For the material below, output exactly the span from the line with "The height and" to the line with "Open How to install for Linux", including both, and nothing besides.

§ **Excerpted records**
==*==

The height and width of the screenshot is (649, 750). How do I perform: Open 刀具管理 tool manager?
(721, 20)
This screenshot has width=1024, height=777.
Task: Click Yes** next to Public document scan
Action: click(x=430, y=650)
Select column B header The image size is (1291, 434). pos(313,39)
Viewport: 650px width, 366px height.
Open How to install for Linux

==*==

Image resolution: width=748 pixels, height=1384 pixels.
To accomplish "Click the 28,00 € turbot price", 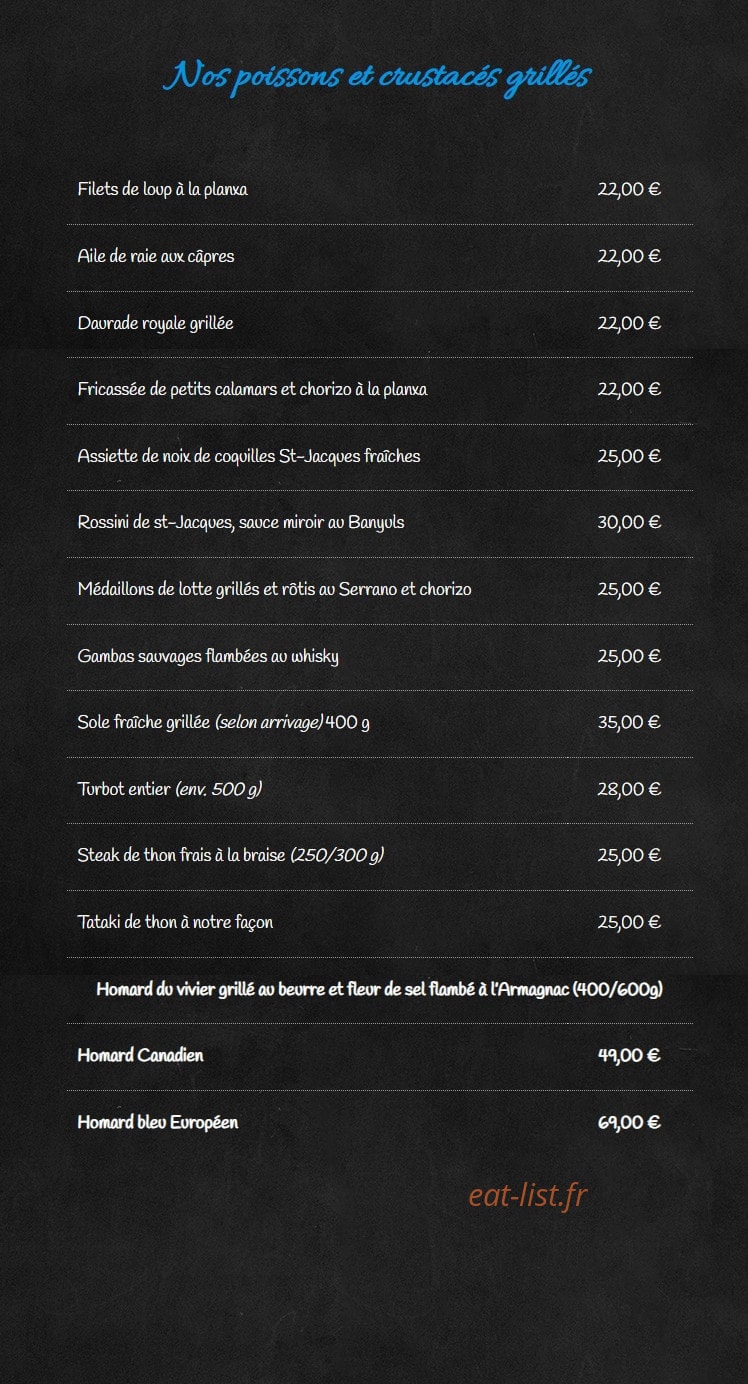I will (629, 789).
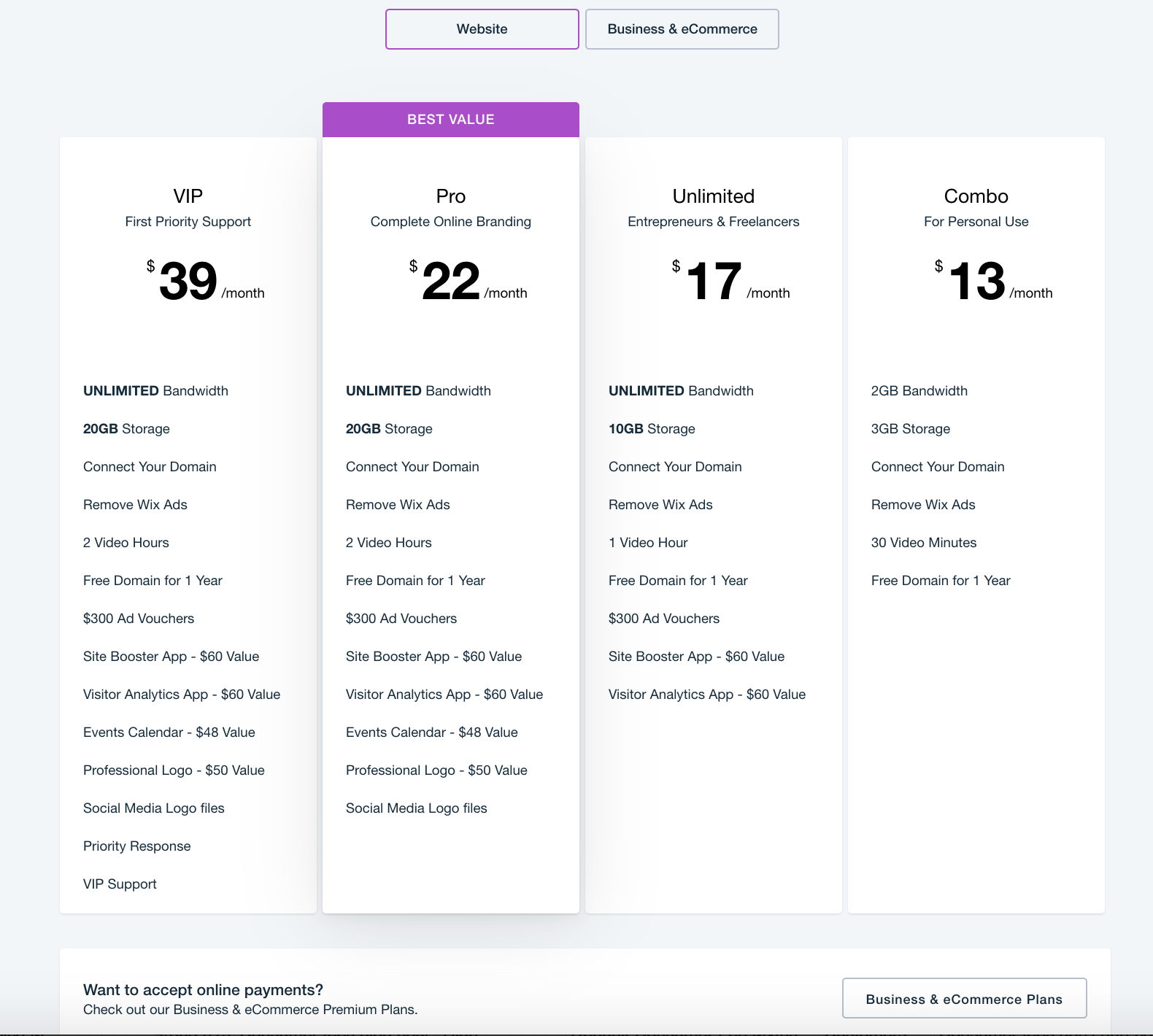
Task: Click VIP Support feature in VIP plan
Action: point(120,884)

==*==

§ **Task answer**
The height and width of the screenshot is (649, 750). How do I perform: Open 刀具管理 tool manager?
(721, 20)
This screenshot has width=1024, height=777.
Task: Click Yes** next to Public document scan
Action: click(x=430, y=650)
Select column B header The image size is (1291, 434). pos(313,39)
Viewport: 650px width, 366px height.
Open How to install for Linux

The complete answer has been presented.